→ **TEXT**
I am fortunate enough to have two Macs. I keep one at home and the other follows me around. To make matters even more confusing, there is a PC box on my desk at the office. My challenge was to figure a way to keep the files synced between these various computers without becoming a slave to a thumb drive. These are the kind of problems that make my little geek heart go pitter-patter, obsessing over making sure everything is in sync rather than doing any actual work.
I tried a variety of ways to solve this problem ranging from thumb drives to iDisk and I wasn’t particularly happy with any of them. My biggest problem with these solutions is the way they add steps to my workflow. I don’t want to have to think about copying and synchronizing files every time I move from one computer to the next. I just want it done. Like Picard in his dome-headed glory, I just want to look at my Mac and say “Make it So.”
So in this quest for syncing Nirvana, I came across SugarSync. SugarSync gives you a local client (either PC or Mac) in which you plug in your account information and tell it what data gets synched. I’ve got big chunks of my documents folder going up along with my OmniFocus datafile, Bento database, and several other items I want to have everywhere that are buried on my hard drive. You then log in on the other computers and tell them what parts you want synched locally (you can also leave them in the cloud). Once that is done, you are good to go. If I make a change to that little text file that keeps my grocery list, it goes up to SugarSync and then back down to my other Synched computers lickity split. This is really convenient when you are busy trying to figure out world peace but can’t stop thinking about making ‘smores.

→ **DATA**
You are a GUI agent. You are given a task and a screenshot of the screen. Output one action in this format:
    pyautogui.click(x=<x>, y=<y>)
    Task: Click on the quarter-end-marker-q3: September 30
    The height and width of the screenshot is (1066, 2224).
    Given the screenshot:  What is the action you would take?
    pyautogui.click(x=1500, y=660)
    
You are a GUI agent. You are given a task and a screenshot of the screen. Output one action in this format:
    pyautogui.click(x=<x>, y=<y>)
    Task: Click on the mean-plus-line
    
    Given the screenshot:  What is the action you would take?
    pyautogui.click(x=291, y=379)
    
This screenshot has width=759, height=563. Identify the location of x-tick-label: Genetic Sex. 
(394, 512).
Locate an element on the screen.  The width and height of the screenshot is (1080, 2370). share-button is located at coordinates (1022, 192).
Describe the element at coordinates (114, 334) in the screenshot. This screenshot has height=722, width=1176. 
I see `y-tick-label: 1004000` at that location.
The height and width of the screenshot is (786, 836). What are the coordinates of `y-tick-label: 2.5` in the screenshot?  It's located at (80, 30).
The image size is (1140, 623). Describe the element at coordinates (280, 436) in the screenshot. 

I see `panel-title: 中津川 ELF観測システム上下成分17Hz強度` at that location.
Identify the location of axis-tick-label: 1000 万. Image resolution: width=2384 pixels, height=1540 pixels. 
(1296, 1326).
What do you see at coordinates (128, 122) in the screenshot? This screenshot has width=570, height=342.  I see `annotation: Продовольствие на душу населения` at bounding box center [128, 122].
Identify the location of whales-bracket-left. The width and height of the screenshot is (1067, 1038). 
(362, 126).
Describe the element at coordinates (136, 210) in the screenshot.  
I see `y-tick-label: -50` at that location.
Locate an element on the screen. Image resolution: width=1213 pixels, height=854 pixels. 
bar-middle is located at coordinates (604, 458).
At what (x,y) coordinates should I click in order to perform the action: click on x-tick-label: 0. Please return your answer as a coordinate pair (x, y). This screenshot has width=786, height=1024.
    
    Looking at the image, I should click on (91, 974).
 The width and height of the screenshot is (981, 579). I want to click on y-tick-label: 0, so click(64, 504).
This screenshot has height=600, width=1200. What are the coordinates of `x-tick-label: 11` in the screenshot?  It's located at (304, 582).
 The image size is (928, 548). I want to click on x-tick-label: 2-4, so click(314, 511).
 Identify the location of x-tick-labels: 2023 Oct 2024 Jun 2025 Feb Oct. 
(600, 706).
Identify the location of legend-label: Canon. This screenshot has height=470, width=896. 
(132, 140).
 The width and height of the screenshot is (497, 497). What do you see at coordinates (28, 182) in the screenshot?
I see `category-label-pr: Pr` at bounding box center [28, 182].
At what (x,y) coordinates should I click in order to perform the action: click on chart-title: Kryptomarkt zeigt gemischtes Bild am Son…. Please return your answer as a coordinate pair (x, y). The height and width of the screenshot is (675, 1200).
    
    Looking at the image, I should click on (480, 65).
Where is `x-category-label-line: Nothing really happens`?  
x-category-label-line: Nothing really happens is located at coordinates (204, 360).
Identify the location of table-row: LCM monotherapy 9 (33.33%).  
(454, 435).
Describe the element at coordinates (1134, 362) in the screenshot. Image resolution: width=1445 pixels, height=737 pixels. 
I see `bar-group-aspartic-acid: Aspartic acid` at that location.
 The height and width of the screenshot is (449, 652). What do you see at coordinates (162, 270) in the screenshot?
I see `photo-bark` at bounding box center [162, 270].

→ **BRIEF 1**
Write out the part of the file-syncing post above starting at "I am fortunate" and ending at "any actual work.".
→ **BRIEF 2**
In the file-syncing post above, which application data does the writer name as going up to SugarSync along with parts of the documents folder?
→ **BRIEF 3**
Carry on the file-syncing post above from its last sentence.

→ **EXPECTED OUTPUT 1**
I am fortunate enough to have two Macs. I keep one at home and the other follows me around. To make matters even more confusing, there is a PC box on my desk at the office. My challenge was to figure a way to keep the files synced between these various computers without becoming a slave to a thumb drive. These are the kind of problems that make my little geek heart go pitter-patter, obsessing over making sure everything is in sync rather than doing any actual work.

→ **EXPECTED OUTPUT 2**
The OmniFocus datafile and the Bento database.

→ **EXPECTED OUTPUT 3**
The multi-platform support does not stop with the Mac and PC. They also support the new “third” platform. The iPhone. SugarSync has an excellent iPhone web site that allows you to access all and view most of your files. So when I’m sitting in the market I can pull up the grocery text list. Graham crackers, marshmallows, hershey bars … Check! You can also forward the documents from your iPhone as an email attachments. SugarSync already has Windows Mobile and Blackberry clients and I’m going to assume they’ll prepare a native application for the iPhone but its web interface is already pretty good.
SugarSync also has a photosharing component that will work with your cell phone. I confirmed this does work but I haven’t used it extensively.
Unfortunately, all this syncing goodness comes with a pricetag. There is a monthly fee. The limited number of files I sync easily fit in the 10 GB limit which results in a monthly charge of $2.49. SugarSync has more expensive varieties that scale up to 250 GB for $25 a month. There is also a price in clock cycles. As I sit here writing on my MacBook with 5 applications open, SugarSync is using .3%. Earlier it was at 7% and when it is actually syncing it ramps up higher. I also don’t like the way its icon insists on staying in my dock. This is the kind of application that should stay in the menubar only. Another pestering problem is the inability to remove a machine from your SugarSync list. I had some problems with one of my Macs recently that resulted in it getting several logic boards and eventually replaced. SugarSync treated each of those logic boards as a separate machine and, as a result, I have 3 machines on my SugarSync account that no longer exist. The developer agrees this is a problem and promises to take care of this with an upcoming client. Lets hope that is soon. Another problem with SugarSync is that it doesn’t always play nice with packages like sparse bundles.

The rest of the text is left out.